Written exercise =>
Please rewrite the lines starting at the one containing "Click the SpokeVPC green cloud icon" and ending at the one containing "(x=81, y=21)", replacing "icon" with "symbol" and keeping everything else the same. Leave out the pictures.

Data =>
============

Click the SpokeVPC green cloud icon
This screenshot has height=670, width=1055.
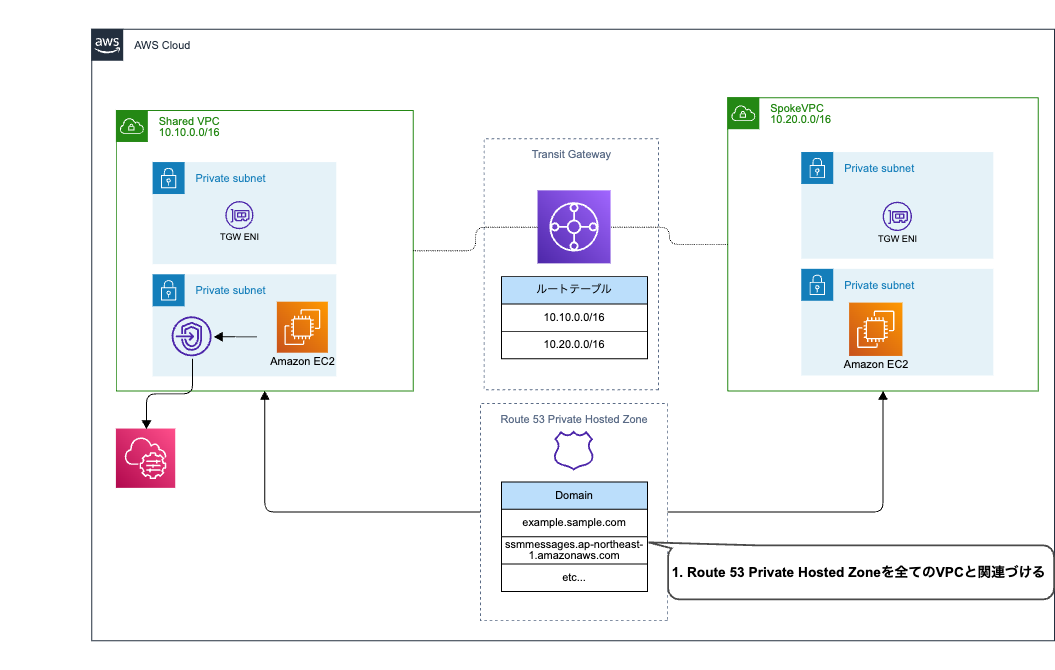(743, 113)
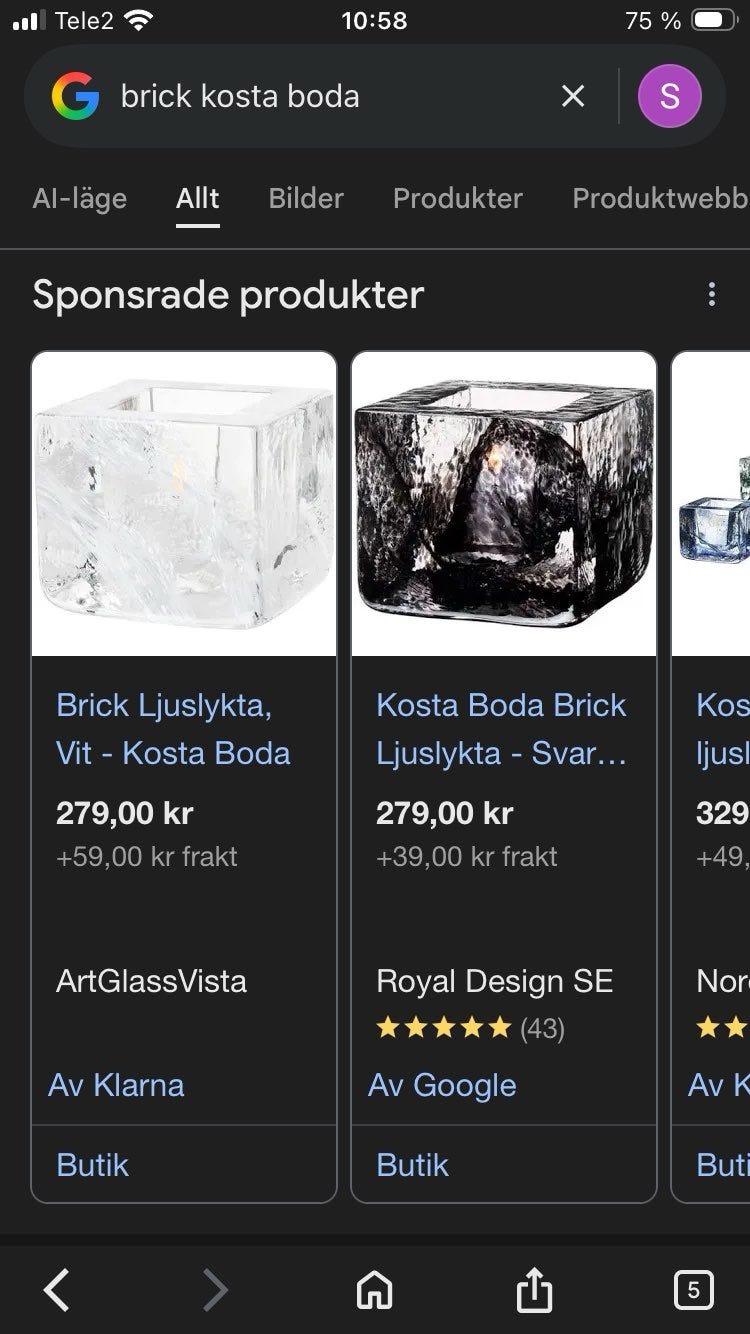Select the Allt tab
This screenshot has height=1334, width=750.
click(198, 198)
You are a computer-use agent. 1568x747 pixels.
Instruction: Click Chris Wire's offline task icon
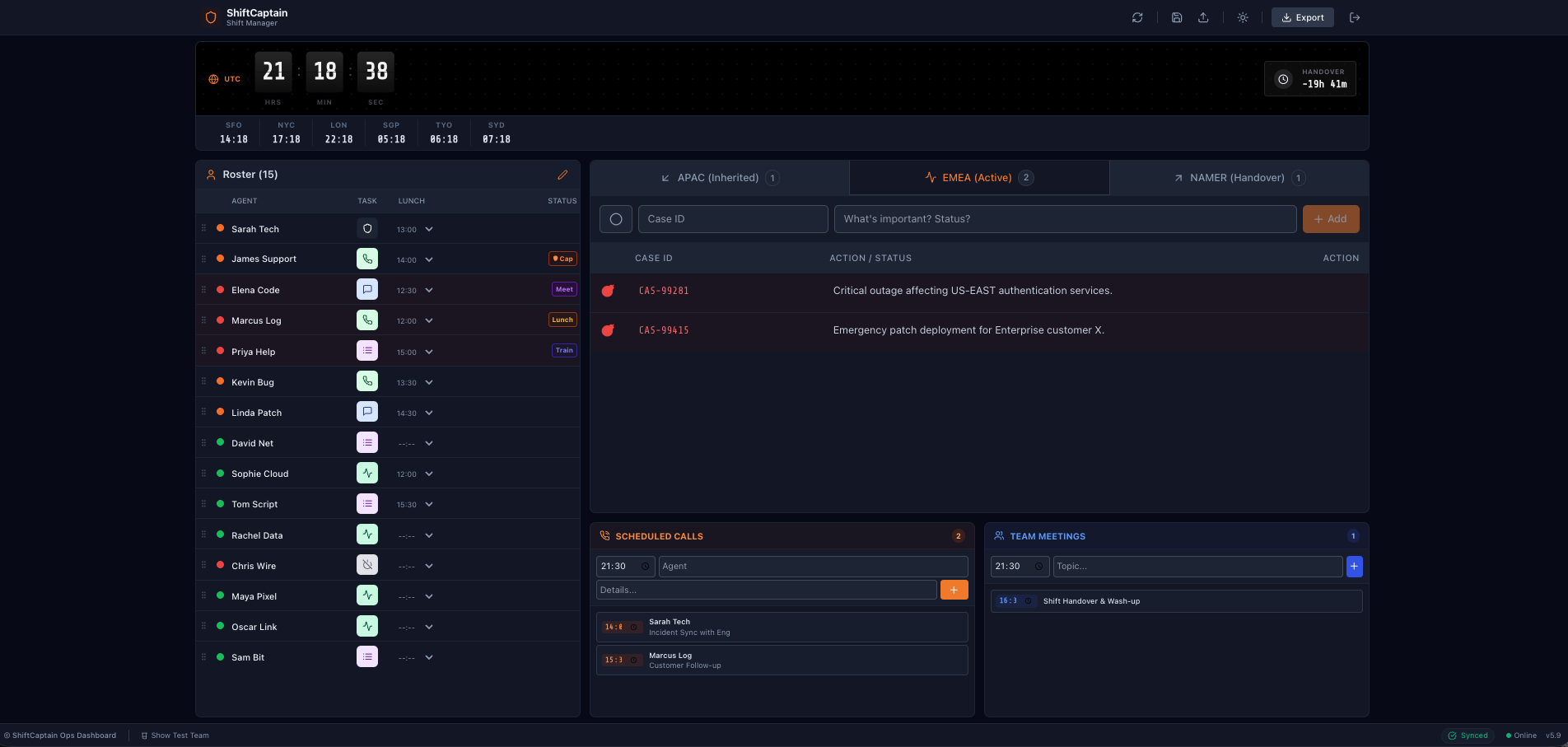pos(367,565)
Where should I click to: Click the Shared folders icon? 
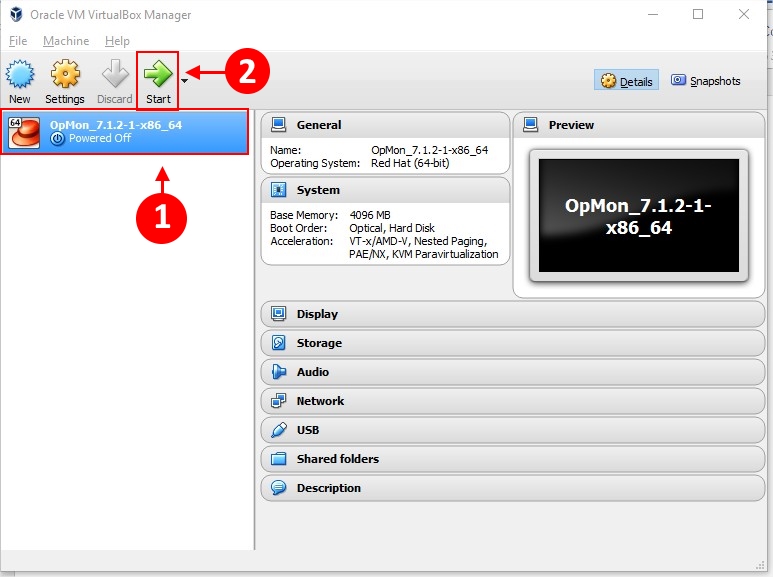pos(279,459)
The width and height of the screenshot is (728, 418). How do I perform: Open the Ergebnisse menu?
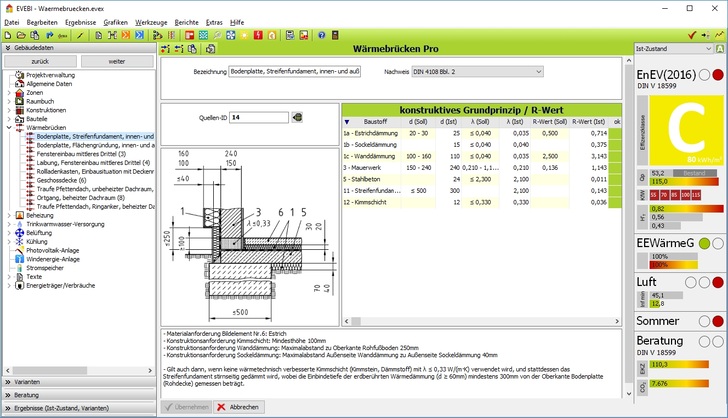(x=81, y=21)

============

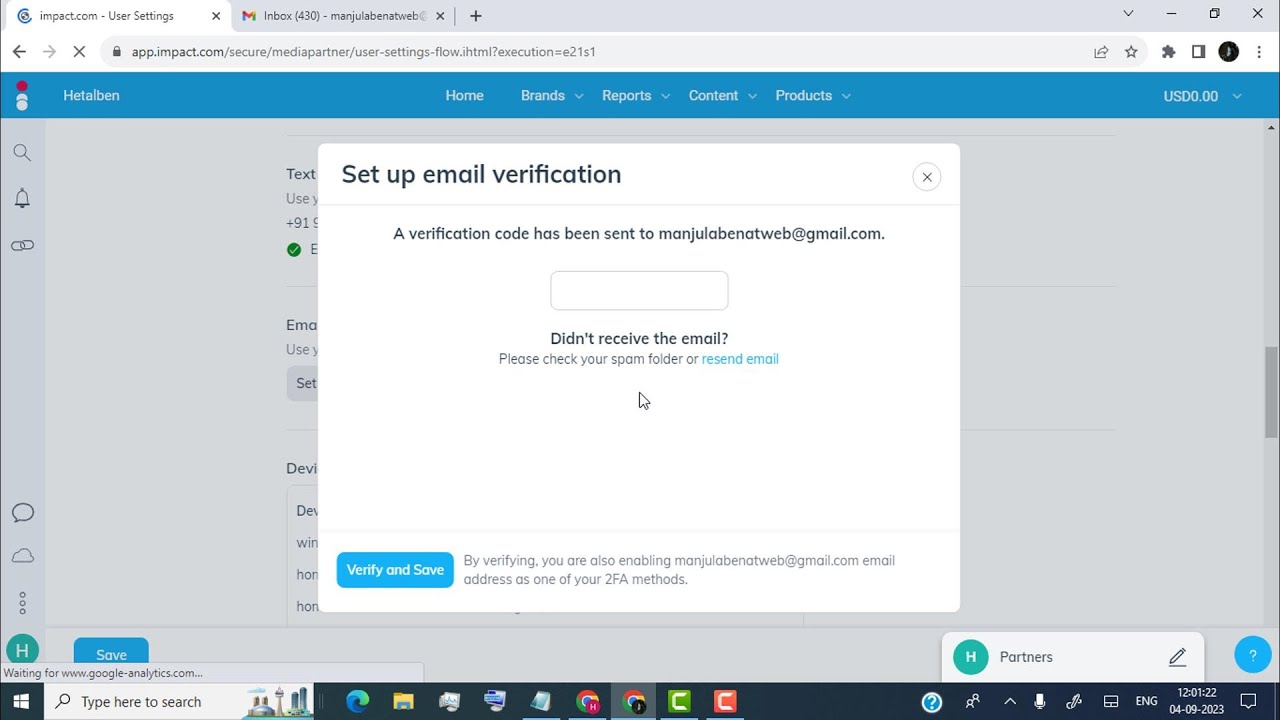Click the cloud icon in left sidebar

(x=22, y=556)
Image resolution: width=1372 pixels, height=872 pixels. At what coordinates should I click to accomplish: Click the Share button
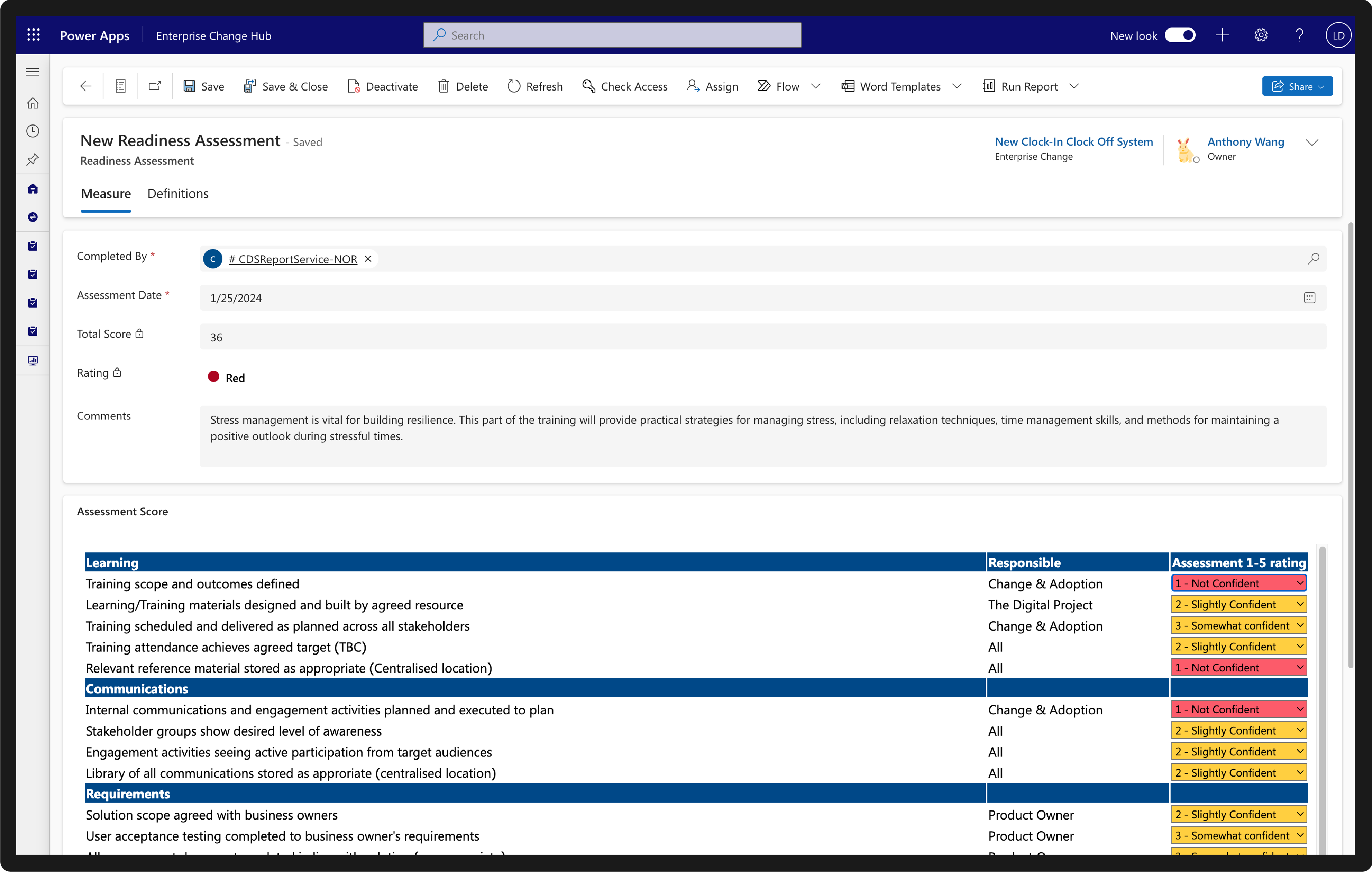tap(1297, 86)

============

Output below =>
Click the SpokeVPC green cloud symbol
This screenshot has height=670, width=1055.
(743, 113)
Select the Allt tab
This screenshot has height=1334, width=750.
click(198, 198)
You are a computer-use agent. 1568x747 pixels.
Instruction: Click Chris Wire's offline task symbol
pos(367,565)
Where should I click to: Click the Shared folders symbol? 
pos(279,459)
The width and height of the screenshot is (728, 418). How do I perform: Open the Ergebnisse menu?
(x=81, y=21)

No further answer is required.